→ SUPPLIED TEXT:
============

What is influencer marketing?
Influencer marketing is a form of social media marketing that involves engaging with content creators and seeking endorsements, product placements or content collaborations to draw attention to your business.
Instagram is the best known and some might argue the best developed social media platform for influencer marketing. It has created a range of tools and new account types to support ‘creators.’
However, TikTok has grown exponentially in the past two years, threatening to become the dominant social media platform and is investing millions in attracting and growing content creators on the platform. Influencers are active on all the major social media platforms but will likely have differing levels of success on each.
Influencer marketing is now a major industry, predicted to be worth $13.8 billion by the end of 2021. There are now major international media personalities who started their careers on YouTube, Instagram or Twitter and who have gone on to host their own TV shows, shift millions of books or sell their own products across the world.
If you’re not familiar with Influencer Marketing, we’re going to review the basics, tell you why it is relevant to independent retailers in 2022 and how small businesses like yours can leverage the power of influencers to promote and drive footfall to their bricks and mortar and their online shops.
Why should retailers use influencer marketing?
There are a few reasons why influencer marketing is attractive to independent retailers
- Studies show that influencer marketing can have between a x6 and a x11 return on investment
- Organic (ie non-paid) reach on Facebook and Instagram is continuing to decline so retailers need to reach new audiences
- Working with influencers not only creates brand awareness with a potentially new audience but carries with it an additional level of endorsement which benefits your brand in the longer term.
- Influencers can also actively push for engagement with your brand online, draw attention to your physical location by creating content in your shop and even directly boost sales by offering discount codes to their audience
- The cost of working with influencers can still be more cost-effective than paying for traditional media advertising and even many forms of digital advertising
- There is a low-to-no barrier to entry – many indie businesses deal with influencers directly and you don’t need to be a digital marketing expert to use this form of marketing effectively (although a good level of understanding of social media certainly helps)

============

→ GIVEN DATA:
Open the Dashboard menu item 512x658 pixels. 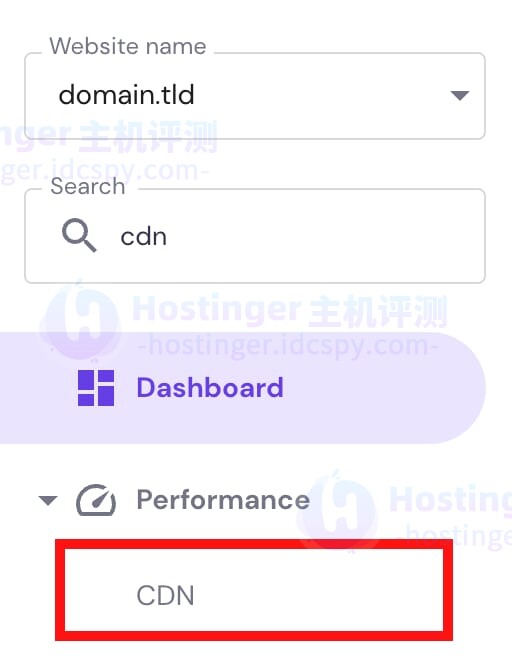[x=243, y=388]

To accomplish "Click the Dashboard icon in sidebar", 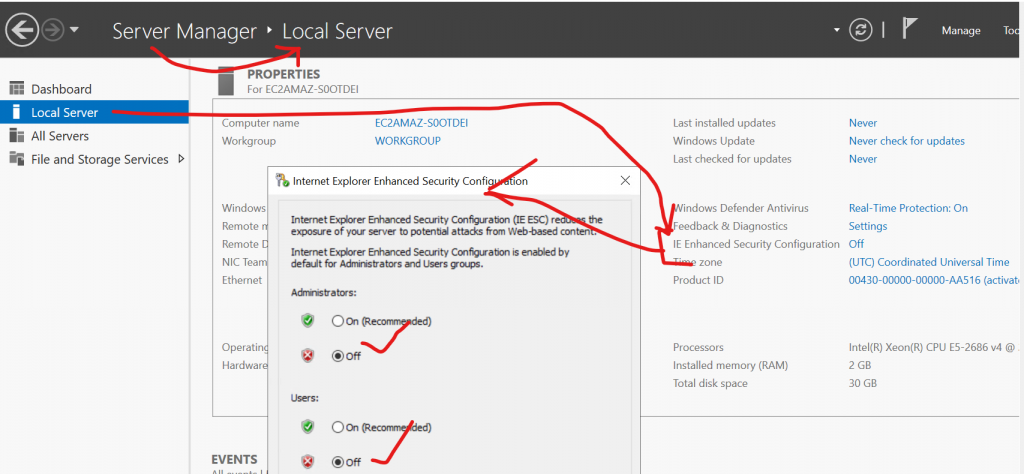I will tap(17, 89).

============

→ AIM:
Please summarize the text on influencer marketing above in two sentences.

→ EXERCISE SOLUTION:
Influencer marketing is a form of social media marketing in which businesses seek endorsements, product placements or content collaborations from content creators, and it is now a major industry predicted to be worth $13.8 billion by the end of 2021. It appeals to independent retailers because it can return six to eleven times its investment, reaches new audiences as organic reach declines, adds a level of endorsement, can cost less than traditional and many digital ads, and has a low-to-no barrier to entry.